Dabei konnte ich nicht anders und versuchte so gut es ging, meine Schüchternheit vor Yoongi abzulegen, ihn an den Wangen zu packen und ihm meine Lippen aufzudrücken. Er ließ gar nicht lange auf sich warten, nahm meinen Schritt hin und erwiderte den langen, aber auch schönen Kuss, welcher voll mit frischen Emotionen waren, die ich so gut es ging, Yoongi übermitteln wollte. Doch, es schien schwierig, während in meinem Bauch es nur an Schmetterlingen wimmelte. Ich konnte mich nur auf Yoongi's Lippen, sowie das kitzeln meinerseits konzentrieren, und es war einer der schönsten Gefühle, die ich je gefühlt hatte.

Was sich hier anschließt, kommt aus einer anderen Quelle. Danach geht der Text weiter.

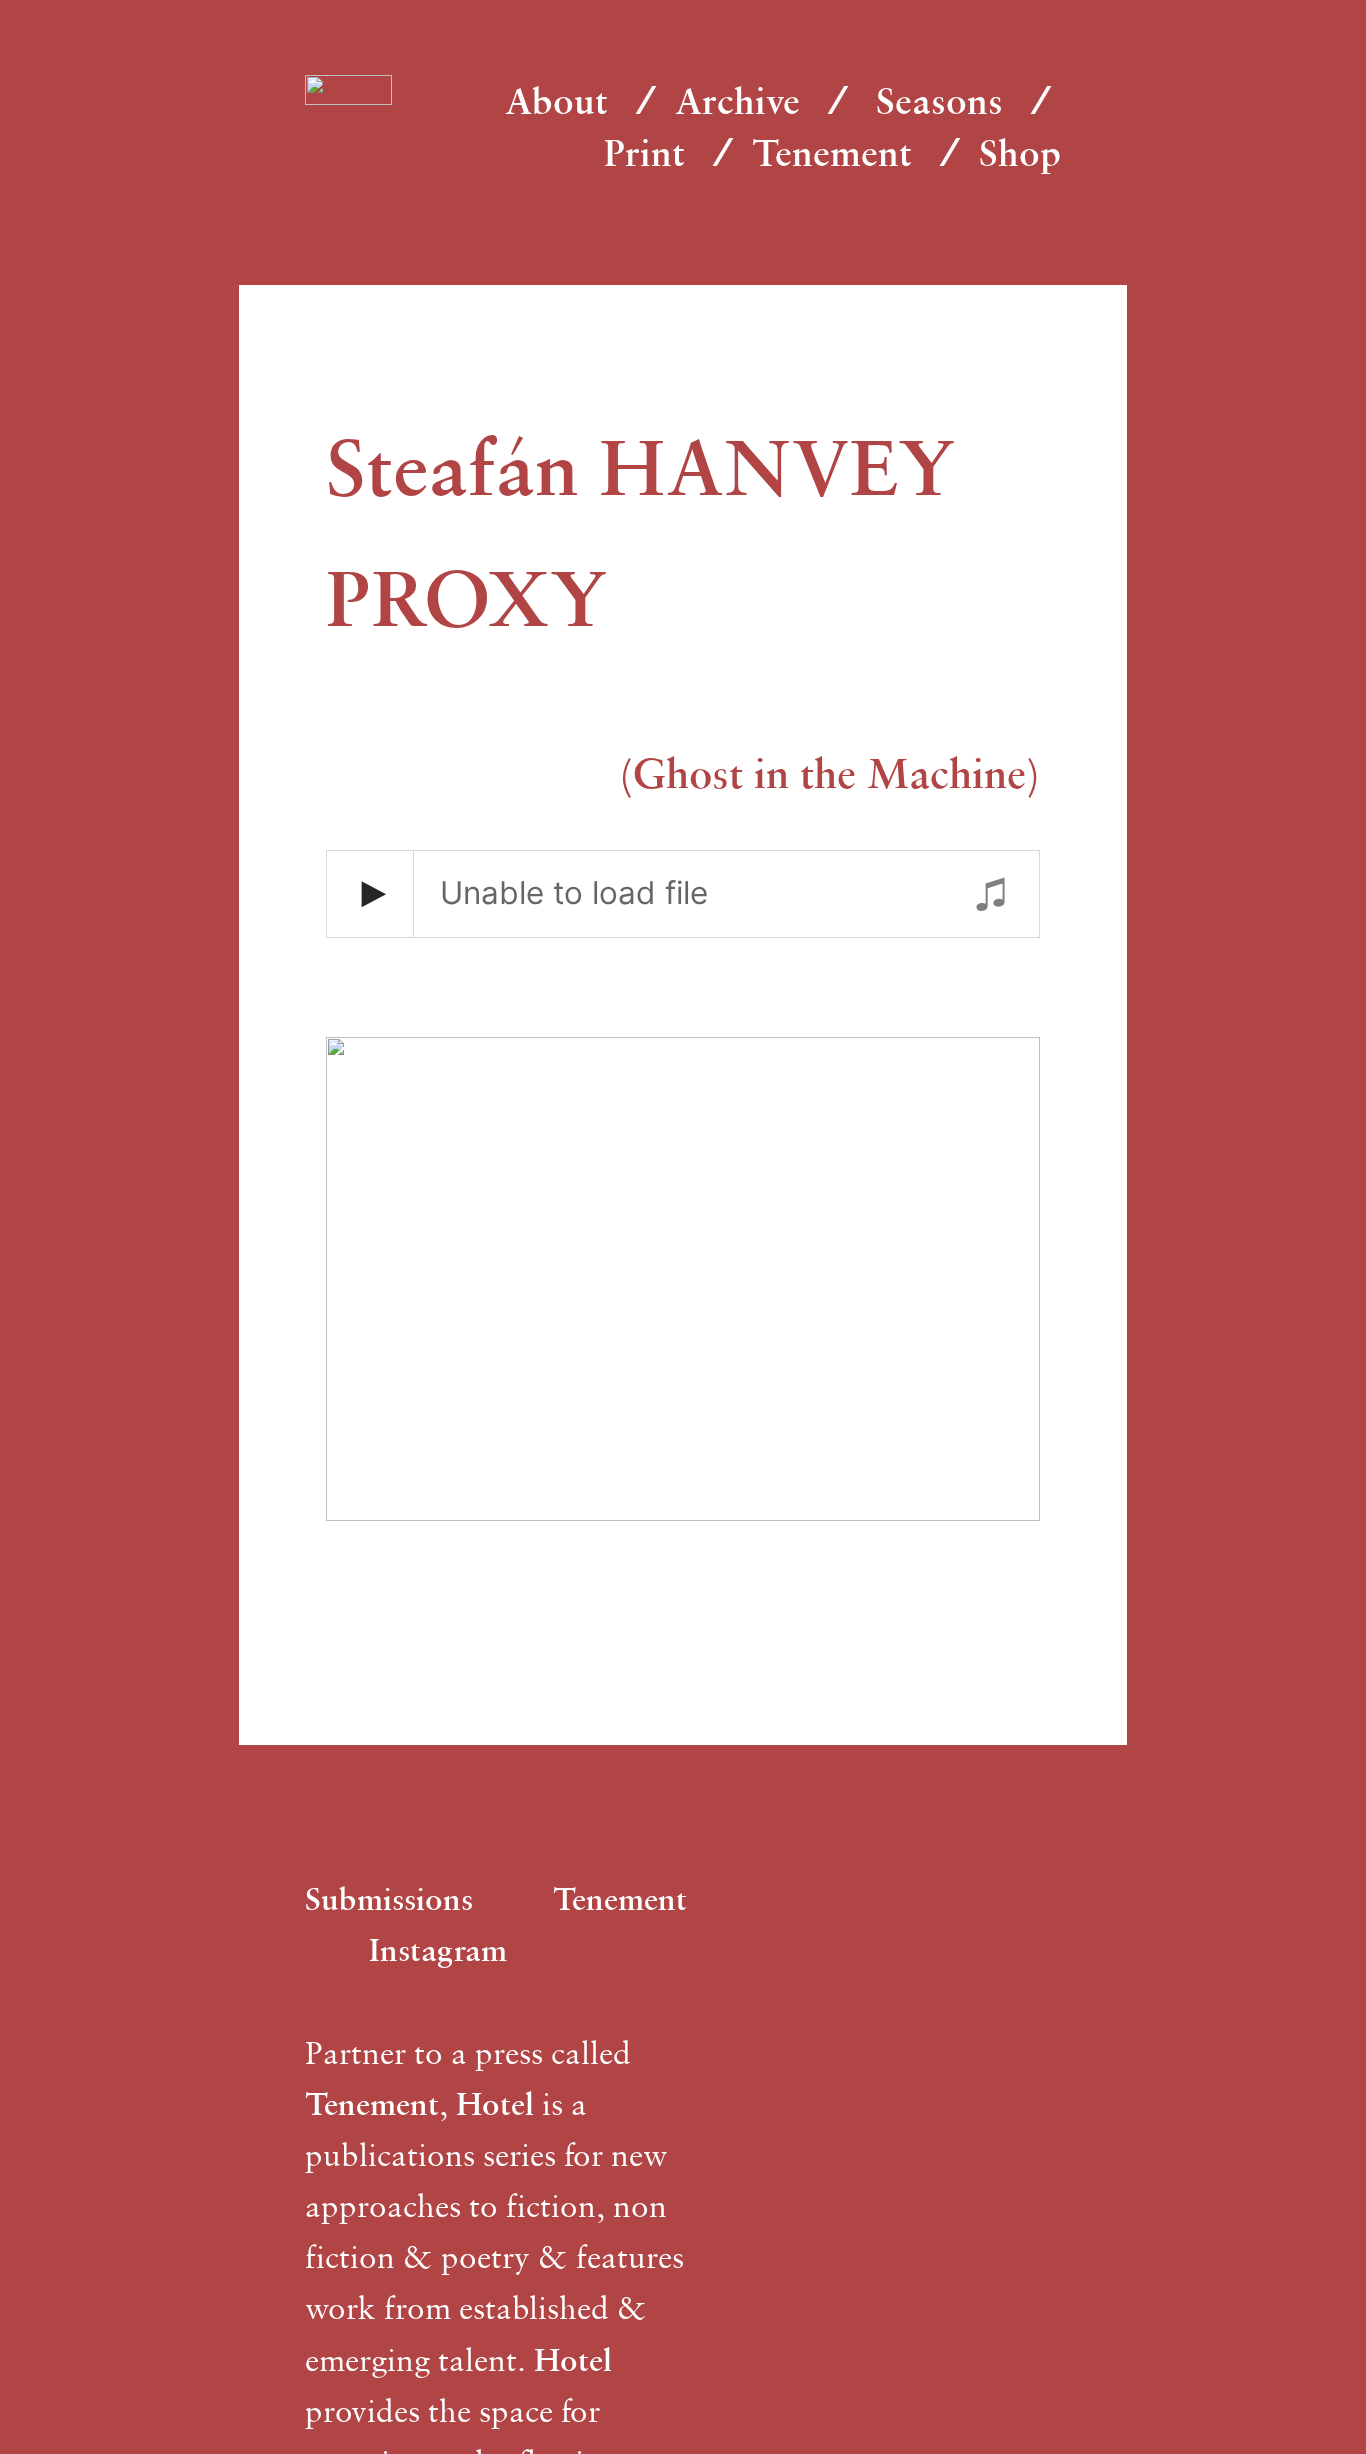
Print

Allerdings beendeten wir den vertiefenden Moment, als Yoongi seinen Blick senkte und sich auf die Lippen biss, welche leicht zitterten. Danach schniefte er die Nase hoch, nur um sie dann mit einem Finger zu verdecken und lächelnd nach oben zu schauen. Seine Augen waren plötzlich leicht rot. „Hyung?", fragte ich vorsichtig in die Stille, Yoongi räusperte sich nur. „Ah? Was ist denn jetzt?", fragte er, sprach aber anscheinend zu sich selbst. Er fuhr sich durch die Wange, meinen besorgten Blicken versuchte er, auszuweichen. Und sofort verstand ich, dass es Yoongi unangenehm war, so vor mir zu stehen.

„Tut mir leid, Jimin",

„Huh? Was tut dir leid, Hyung?",

Schwer atmete er aus, während tatsächlich eine Träne seine rote Wange hinunterlief.

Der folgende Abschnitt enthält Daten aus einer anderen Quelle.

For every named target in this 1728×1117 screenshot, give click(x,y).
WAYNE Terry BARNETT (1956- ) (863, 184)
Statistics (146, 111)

„Manchmal denke ich, wenn ich es nur früher gemerkt hätte, in was für einer Situation du warst, dann hätte ich dir eher helfen können." Entgeisterten Blickes musterte ich sein Gesicht, welches auf den Boden sah. Jetzt zu wissen, dass Yoongi der Jenige war, der sich die ganze Zeit über die Schuld gegeben hatte, war wie ein Stich in mein Herz. Hatte ich ihm das unabsichtlich eingetrichert oder war er wirklich der Meinung?

„Hyung, dass ist doch gar nicht wahr! Es gab keine Möglichkeit, es eher zu bemerken. Also, trägst du überhaupt keine Schuld!" Ich überbrückte den kleinen Abstand zwischen uns und zog ihn in meine Arme. „Vielleicht hätte es eine gegeben." Ich schüttelte mit dem Kopf, strich behutsam den Rücken meines Freundes entlang. „Sag das nicht. Du weißt, dass das nicht stimmt. Ich bin dir für alles dankbar was du getan hast, egal, wie es vorher zwischen uns oder bei mir aussah. Ich war ein Idiot, dabei wolltest du mir nur helfen und du hast es trotzdem getan. Nur das zählt für mich."

Yoongi hob seinen Kopf von meiner Schulter, woraufhin ich ihm die Tränen um die Augen weg wischte. „Es macht mich nur so..unfassbar wütend, bei dem, was er dir angetan hat. Und währenddessen war ich genau so ein Arschloch."

„Du konntest das nicht wissen und ich bin dir auch nicht böse! Bitte, mach dir keine Vorwürfe, Yoongi, okay? Dank dir bin ich zurzeit so glücklich, wie schon lange nicht mehr. Nur das, ist jetzt wichtig."